Two buildings (“building A” and “building B”) are on adjacent sites. The project team wants to achieve two different LEED NC certifications. The buildings are heated by the same geothermal heat pumps, which are in building A. The heat pumps are 4. One produces hot water throughout the year (it's necessary to heat the domestic hot water), while the other ones produce heated water during the winter season and cooled water during the summer season. The document “Treatment of District or Campus Thermal Energy in LEED” states that “when the building housing the thermal energy plant is itself seeking LEED certification (…) Performance method: The district energy equipment shall be modeled as upstream equipment”. I would like to use option 2 “Aggregate Building / DES Scenario”.
1. Table 4 of the document “Treatment of District or Campus Thermal Energy in LEED” states that for the proposed model a “Virtual on-site hot water or steam boiler representing upstream DH system” shall be considered. At least for building A, wouldn't modeling the geothermal heat pumps explicitly be more accurate? Consider that the effective performance of heat pumps depends on the real conditions in which they work and also during the winter season the efficiency (COP) is higher than 1.
2. As for the baseline model, I don’t know if I understand correctly the Table 4 of the document “Treatment of District or Campus Thermal Energy in LEED”. I would follow the normal procedure: the conditioned floor area is 2882 m2, the conditioned floors are three, the heat is provided by electricity (heat pumps), therefore I would model System 6 - Packaged VAV with PFP boxes.
Any advice, please?
Best Regards
Marcus Sheffer
LEED Fellow7group / Energy Opportunities
LEEDuser Expert
5909 thumbs up
May 6, 2014 - 9:53 am
1. You would model a virtual well field (central plant) for each building. You would use the actual efficiency of the system as the efficiency for the system since there is no default value.
2. The baseline system is according to Table G3.1.1A.
Francesco Passerini
engineer90 thumbs up
May 6, 2014 - 10:57 am
Thank you. As for point 1., the real plant is composed by 42 boreholes and 4 reversible heat pumps. The heat pumps are connected in parallel. I'm going to model the two buildings separately because the projects have been registered separately. I think that I should consider the fact that for a single building the available heating/cooling rate is not the total heating/cooling rate of the plant (because at the same time also the other building needs energy). Moreover, the water temperature that comes back into the heat pumps and the part load ratio are influenced by the conditions in both buildings.
In the two virtual models, shall I consider only a part of the boreholes and only a part of the heat pumps?
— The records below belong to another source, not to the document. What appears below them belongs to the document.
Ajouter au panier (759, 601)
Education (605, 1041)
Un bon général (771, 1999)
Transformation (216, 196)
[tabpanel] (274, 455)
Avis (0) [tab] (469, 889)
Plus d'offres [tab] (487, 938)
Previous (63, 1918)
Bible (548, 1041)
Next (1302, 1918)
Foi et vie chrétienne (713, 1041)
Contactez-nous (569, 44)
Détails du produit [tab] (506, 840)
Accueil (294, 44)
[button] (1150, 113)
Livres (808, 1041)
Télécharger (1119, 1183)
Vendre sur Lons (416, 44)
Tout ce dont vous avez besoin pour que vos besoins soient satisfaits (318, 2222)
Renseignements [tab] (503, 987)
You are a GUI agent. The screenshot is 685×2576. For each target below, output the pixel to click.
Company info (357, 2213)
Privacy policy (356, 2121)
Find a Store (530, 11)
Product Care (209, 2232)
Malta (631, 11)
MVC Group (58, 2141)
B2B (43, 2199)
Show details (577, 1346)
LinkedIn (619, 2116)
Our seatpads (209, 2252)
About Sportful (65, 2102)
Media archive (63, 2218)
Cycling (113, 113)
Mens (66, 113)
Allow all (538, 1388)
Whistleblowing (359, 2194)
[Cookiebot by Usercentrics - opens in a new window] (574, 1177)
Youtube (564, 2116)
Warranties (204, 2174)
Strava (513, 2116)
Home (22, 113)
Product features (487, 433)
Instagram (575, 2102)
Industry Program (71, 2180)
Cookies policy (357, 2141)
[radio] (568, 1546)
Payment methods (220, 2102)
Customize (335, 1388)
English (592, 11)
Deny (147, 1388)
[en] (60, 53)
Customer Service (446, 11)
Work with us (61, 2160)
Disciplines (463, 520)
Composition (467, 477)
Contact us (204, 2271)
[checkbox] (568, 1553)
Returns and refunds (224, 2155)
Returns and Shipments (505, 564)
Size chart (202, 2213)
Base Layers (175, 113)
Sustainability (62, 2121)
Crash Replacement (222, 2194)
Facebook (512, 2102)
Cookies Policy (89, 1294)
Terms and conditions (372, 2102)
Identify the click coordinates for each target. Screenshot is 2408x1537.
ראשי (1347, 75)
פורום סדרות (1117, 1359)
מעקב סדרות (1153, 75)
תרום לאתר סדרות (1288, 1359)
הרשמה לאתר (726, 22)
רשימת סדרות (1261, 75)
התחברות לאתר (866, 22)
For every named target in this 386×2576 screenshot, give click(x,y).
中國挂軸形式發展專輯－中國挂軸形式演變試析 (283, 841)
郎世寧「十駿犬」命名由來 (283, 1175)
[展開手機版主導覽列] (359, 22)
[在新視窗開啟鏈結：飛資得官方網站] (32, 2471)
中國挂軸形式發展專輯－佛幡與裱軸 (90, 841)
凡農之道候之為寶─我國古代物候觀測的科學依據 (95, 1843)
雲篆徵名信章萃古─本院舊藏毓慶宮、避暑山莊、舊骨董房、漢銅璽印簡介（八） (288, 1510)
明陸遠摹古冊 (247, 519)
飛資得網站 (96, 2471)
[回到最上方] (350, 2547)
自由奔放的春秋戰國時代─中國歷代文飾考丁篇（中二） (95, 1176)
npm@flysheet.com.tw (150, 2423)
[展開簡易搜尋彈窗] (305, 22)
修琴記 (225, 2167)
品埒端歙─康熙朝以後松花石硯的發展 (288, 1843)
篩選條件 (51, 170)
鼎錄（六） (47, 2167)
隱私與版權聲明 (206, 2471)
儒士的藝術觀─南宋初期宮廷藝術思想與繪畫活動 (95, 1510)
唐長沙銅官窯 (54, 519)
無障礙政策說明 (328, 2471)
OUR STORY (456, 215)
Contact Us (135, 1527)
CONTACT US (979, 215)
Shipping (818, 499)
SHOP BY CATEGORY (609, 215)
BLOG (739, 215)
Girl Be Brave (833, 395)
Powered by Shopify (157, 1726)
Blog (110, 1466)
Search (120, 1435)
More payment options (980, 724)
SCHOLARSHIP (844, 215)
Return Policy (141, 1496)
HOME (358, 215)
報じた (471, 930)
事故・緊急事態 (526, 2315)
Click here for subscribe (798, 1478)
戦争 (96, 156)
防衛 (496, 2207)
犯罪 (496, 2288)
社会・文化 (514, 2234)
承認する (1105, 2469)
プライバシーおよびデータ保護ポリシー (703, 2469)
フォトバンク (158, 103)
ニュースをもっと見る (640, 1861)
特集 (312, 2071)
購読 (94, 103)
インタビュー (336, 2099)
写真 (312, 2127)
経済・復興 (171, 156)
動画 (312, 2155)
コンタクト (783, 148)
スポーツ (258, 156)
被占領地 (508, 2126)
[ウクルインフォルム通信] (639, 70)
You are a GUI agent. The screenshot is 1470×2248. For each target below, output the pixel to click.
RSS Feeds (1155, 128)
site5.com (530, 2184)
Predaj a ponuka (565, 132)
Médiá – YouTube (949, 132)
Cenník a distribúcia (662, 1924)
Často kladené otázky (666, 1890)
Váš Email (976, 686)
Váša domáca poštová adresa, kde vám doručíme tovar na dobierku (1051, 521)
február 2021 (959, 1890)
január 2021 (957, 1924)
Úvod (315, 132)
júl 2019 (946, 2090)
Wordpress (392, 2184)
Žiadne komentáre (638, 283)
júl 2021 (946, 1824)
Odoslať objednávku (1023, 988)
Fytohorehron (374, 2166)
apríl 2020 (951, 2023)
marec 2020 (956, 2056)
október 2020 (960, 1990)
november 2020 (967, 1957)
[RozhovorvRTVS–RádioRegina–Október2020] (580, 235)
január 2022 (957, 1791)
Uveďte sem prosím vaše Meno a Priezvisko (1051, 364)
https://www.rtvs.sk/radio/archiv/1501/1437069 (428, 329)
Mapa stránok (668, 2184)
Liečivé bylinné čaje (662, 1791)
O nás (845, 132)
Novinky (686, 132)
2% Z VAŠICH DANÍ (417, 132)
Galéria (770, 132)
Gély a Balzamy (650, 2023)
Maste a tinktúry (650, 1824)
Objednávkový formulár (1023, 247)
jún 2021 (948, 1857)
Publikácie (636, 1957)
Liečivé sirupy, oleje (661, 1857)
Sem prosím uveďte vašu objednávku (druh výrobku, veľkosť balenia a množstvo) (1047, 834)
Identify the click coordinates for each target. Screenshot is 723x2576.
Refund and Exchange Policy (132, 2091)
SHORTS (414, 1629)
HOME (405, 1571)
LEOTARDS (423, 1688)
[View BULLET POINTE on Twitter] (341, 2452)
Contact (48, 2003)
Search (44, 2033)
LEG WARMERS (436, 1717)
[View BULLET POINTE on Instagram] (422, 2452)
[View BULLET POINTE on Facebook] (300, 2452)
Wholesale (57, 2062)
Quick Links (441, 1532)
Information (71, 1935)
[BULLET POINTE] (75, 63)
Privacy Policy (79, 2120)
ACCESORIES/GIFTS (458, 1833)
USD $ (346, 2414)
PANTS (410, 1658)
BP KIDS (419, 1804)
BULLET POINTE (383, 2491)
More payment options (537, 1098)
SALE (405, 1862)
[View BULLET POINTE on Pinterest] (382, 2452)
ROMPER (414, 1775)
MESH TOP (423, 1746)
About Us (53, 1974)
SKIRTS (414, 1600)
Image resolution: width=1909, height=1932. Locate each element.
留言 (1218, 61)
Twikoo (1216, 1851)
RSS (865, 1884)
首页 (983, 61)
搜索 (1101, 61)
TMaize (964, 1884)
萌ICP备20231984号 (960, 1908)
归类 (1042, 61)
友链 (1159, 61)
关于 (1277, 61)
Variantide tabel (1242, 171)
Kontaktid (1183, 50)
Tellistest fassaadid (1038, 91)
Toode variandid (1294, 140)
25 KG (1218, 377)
The buildings have similar envelopes and they are both occupied by offices. Could I divide the “virtual boreholes” and the “virtual heat pumps” according to the envelope surfaces?
Jean Marais
b.i.g. Bechtold DesignBuilder Expert832 thumbs up
May 6, 2014 - 11:18 am
Hi Francesco, thankfully I've not had to do this myself yet, but from what I understand, you'll need to run simulations where both "buildings" (in energyplus/designbuilder these will all fall under the same building object) are connected to the plants. You then post process the total energy consumed by the shared plant and appropriate it to each building correctly. It's a damn headache...but I think it's the accepted way.
Since you can model everything working together, you could setup outputs at specific node points measuring the energy flow to each building. That might simplify things.
Francesco Passerini
engineer90 thumbs up
May 6, 2014 - 12:09 pm
Hello Jean, of course a model where both buildings are connected with the heat pumps is the most accurate way to model the real physical behaviour. Actually, if I create such a model, I will be tempted to use that model also for the official review. Would it be acceptable for the reviewers although the buildings are not part of the same project (they are registered separately)? As for the heating and cooling requirements, I could divide the electrical energy between the two buildings proportionally to the heating/cooling that the buildings need. Thank you.
Marcus Sheffer
LEED Fellow7group / Energy Opportunities
LEEDuser Expert
5909 thumbs up
May 7, 2014 - 4:11 pm
I think either the "virtual" well field approach or what Jean suggests would both be accepted by the reviewer. In either case be sure to include a thorough narrative explanation and the calculations associated with any post-processing. I would proportion the virtual filed based on the capacity of the units within each building. So if building A is 50 tons and building B is 40 tons proportion the field accordingly. I don't think you should proportion the field based on envelope load alone since that is only a portion of the total load.
Francesco Passerini
engineer90 thumbs up
May 7, 2014 - 5:57 pm
All the heat pumps are in building A. Building B is connected with the heat pumps through pipes. I think that I'll proportion the field according to the total nominal power of heated floors and water convectors of the two buildings, or I'll follow the Jean's advice. Thanks!